Games Have A Context Of Their Own

Games have their own context. Reading a recent Civilization game series retrospective, I searched in vain for…..

Civilization Battle Royale grew out of one redditor’s experiment of running a battle between dozens of computer-controlled players in their approximate historical starting location and seeing what emerged. It is now a huge event for Civ fans (reddit here) and receives widespread news coverage in gaming circles.

  1. Rock Paper Shotgun writeup
  2. Vice Motherboard writeup
  3. Kotaku writeup
  4. Civilization.com writeup
  5. PCGamer writeup

Thousands tune in to watch the spectacle on gaming video platform Twitch. By making AIs fight each other, fans and players are very much “hacking” the game’s historical determinism (which is overstated, btw) and showing how novel and emergent outcomes form from creative play and experimentation. I love the idea of it, especially the “what if?” dimension. As noted in these news links, Battle Royales see outcomes that often seem impossible in light of history or the existing game model. And they also have allowed for a way of exploring themes that are not really prominent in the game (such as pre-colonial civilizations and settler-colonial conflicts with the Other). It’s a crazy, computer-generated alternative history where “Poland was giving the Germans hell for a change, the Kingdom of Israel spread as far as Oman, and other crazy history fan-fiction happened.”
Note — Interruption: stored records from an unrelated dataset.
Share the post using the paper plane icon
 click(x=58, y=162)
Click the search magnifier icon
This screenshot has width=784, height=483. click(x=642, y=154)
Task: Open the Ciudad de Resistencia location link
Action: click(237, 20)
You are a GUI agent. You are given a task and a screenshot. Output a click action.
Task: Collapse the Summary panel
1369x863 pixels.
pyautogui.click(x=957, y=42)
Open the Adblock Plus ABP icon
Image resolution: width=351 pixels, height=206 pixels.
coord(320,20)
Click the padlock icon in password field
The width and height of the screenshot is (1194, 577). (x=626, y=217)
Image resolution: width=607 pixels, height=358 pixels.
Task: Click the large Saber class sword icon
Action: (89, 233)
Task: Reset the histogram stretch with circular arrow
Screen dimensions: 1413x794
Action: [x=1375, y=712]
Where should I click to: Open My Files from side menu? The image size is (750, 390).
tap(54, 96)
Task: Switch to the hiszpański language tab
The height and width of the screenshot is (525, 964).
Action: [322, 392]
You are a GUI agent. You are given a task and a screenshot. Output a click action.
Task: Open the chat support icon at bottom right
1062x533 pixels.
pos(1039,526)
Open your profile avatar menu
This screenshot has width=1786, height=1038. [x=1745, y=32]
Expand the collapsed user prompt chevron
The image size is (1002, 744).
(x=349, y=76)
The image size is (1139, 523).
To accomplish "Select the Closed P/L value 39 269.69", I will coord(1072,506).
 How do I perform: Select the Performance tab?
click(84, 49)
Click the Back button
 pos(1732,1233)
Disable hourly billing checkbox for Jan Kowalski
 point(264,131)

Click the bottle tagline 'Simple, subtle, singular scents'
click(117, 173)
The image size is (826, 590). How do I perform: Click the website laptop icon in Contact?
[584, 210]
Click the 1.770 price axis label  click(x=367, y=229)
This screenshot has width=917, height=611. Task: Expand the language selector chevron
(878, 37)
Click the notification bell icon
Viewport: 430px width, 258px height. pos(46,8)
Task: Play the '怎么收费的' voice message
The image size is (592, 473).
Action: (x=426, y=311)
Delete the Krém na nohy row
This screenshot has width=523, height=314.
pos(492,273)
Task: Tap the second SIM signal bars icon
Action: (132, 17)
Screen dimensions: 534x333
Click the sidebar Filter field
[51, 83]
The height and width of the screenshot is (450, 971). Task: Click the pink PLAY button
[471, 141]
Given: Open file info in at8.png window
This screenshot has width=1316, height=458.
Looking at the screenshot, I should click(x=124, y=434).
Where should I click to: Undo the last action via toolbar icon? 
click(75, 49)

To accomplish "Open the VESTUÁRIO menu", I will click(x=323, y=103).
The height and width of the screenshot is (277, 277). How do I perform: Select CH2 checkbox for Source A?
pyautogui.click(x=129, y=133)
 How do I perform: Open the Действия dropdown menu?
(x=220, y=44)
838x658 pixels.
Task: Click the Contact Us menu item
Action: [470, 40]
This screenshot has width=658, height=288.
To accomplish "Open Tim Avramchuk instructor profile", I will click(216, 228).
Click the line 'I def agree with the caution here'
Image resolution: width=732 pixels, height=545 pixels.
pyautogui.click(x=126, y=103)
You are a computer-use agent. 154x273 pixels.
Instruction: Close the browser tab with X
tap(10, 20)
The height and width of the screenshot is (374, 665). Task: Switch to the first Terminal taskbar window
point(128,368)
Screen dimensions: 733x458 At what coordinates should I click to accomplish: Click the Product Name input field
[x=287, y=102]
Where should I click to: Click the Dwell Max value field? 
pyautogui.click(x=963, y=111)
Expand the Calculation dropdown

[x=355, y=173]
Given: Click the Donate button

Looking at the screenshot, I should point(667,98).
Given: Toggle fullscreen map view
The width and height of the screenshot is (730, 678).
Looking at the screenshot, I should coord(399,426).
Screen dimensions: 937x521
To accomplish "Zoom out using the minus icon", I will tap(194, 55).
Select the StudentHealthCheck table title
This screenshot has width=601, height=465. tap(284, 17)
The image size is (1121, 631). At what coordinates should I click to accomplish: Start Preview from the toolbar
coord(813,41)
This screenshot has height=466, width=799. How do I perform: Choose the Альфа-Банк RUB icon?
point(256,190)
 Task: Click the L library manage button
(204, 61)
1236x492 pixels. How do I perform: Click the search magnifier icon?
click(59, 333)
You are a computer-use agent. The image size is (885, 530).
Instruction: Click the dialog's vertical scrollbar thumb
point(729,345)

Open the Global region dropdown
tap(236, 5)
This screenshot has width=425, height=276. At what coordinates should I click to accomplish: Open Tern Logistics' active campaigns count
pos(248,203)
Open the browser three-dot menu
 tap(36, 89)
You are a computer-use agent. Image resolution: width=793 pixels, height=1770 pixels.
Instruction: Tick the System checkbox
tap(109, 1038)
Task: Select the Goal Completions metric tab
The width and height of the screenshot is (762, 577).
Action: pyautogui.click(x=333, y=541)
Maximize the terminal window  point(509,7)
But you would have learned none of this if you only read the Longreads review of the new Civilization, which blabbers on at length about Toynbee, Huntington, ideology, the problematic roots of the term “civilization”, and almost every other tired trope of a failed model of game criticism that overdetermines some broader ideological, social, and political dimension into everything. No matter how ridiculous. And which privileges pretentious stunts like No Man’s Sky or games that advance the critic’s desire for didactic political education over something more modest (yet nonetheless rich in potential for player engagement) like Civilization. Games have their own context that needs to be privileged before making grand pronouncements about their ideological and political content. And it’s not hard to observe this context: just log onto Twitch and see for yourself.

This is why, as David Auerbach argued, game and perhaps more broadly technology criticism is failing. Critics do not want to take the time to understand the things they write about or seriously examine the way in which fans consume them. Critics instead want to project their own feelings and beliefs onto fans and become agitated when the latter object. Fans are increasingly filling the void themselves as both participants and observers of gaming phenomena that goes far beyond simply debates about which strategy or tactic is best or the theory of play. They are also producing creative and fascinating engagements with the subjectivity of the products they consume, like the AI Battle royale (an exploration of historical contingency in grand strategy).

Critics often argue that gamers are a kind of lumpenproleriat that lack understanding of games as anything except consumer products. But these days, if I want to find enlightening thinking about gaming I see it more often from fans than I do from magazine writers, journalists, or academics. After all, it is the former who often most appreciate that games have contexts of their own. As for me, I want to find out what tools are being used to run the Battle Royales. I think I may have just found a good term paper idea for a class next semester…..fingers crossed.